== Segment start ==
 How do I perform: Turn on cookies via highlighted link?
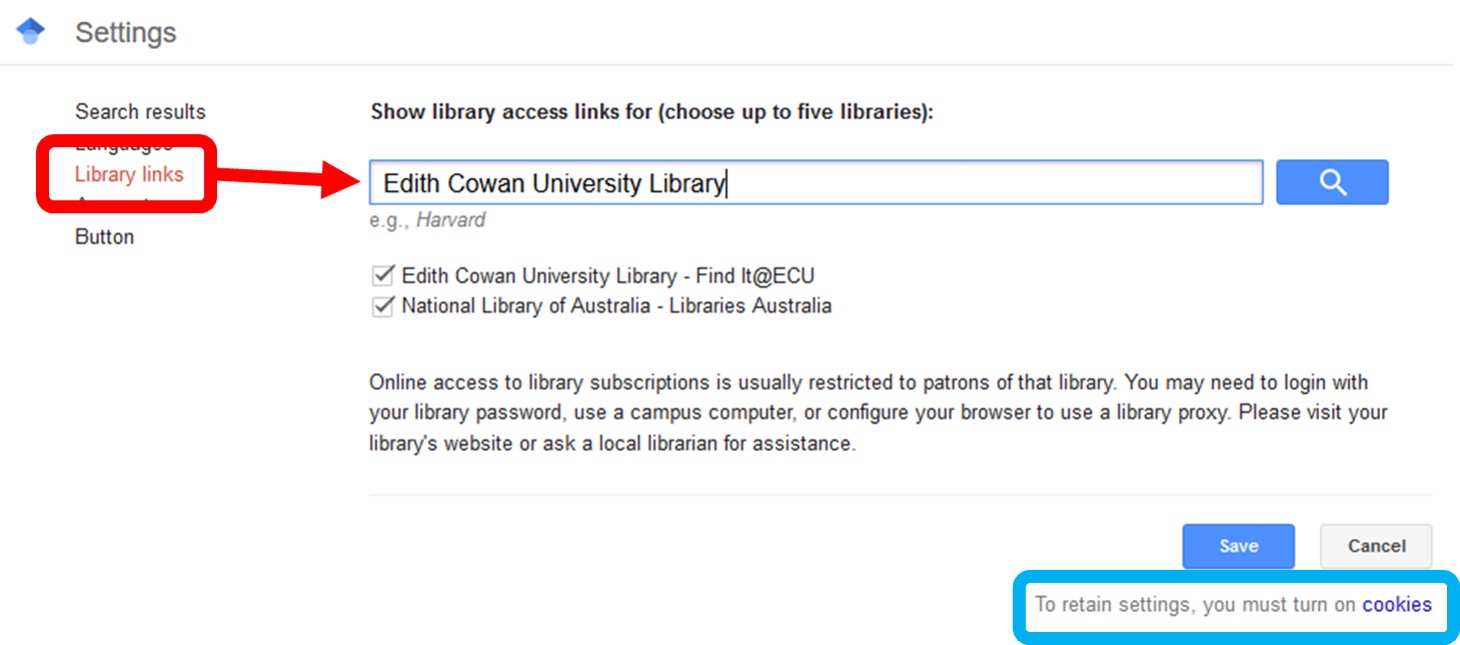(x=1397, y=604)
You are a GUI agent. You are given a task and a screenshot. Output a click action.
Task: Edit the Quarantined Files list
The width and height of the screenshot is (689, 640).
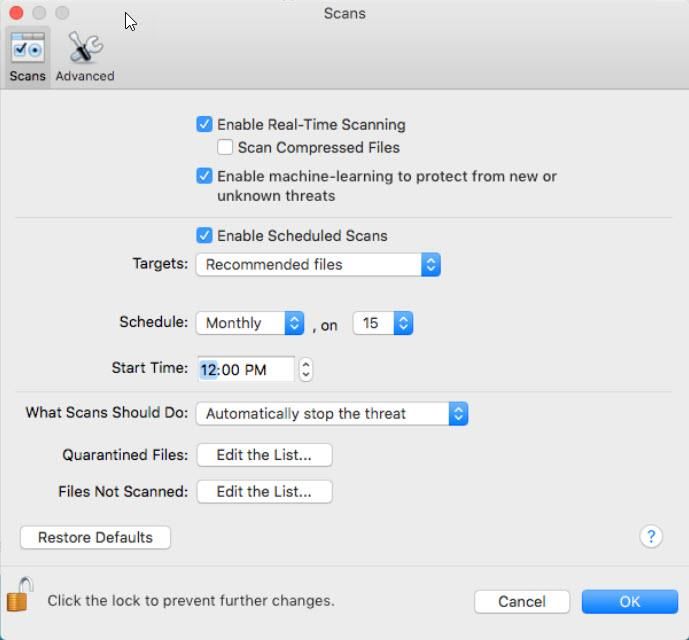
== Segment end ==
### Task details
Wherever a line of the listing above contains the string "screenshot", copy that line.

### Response for this exercise
You are a GUI agent. You are given a task and a screenshot. Output a click action.
The width and height of the screenshot is (689, 640).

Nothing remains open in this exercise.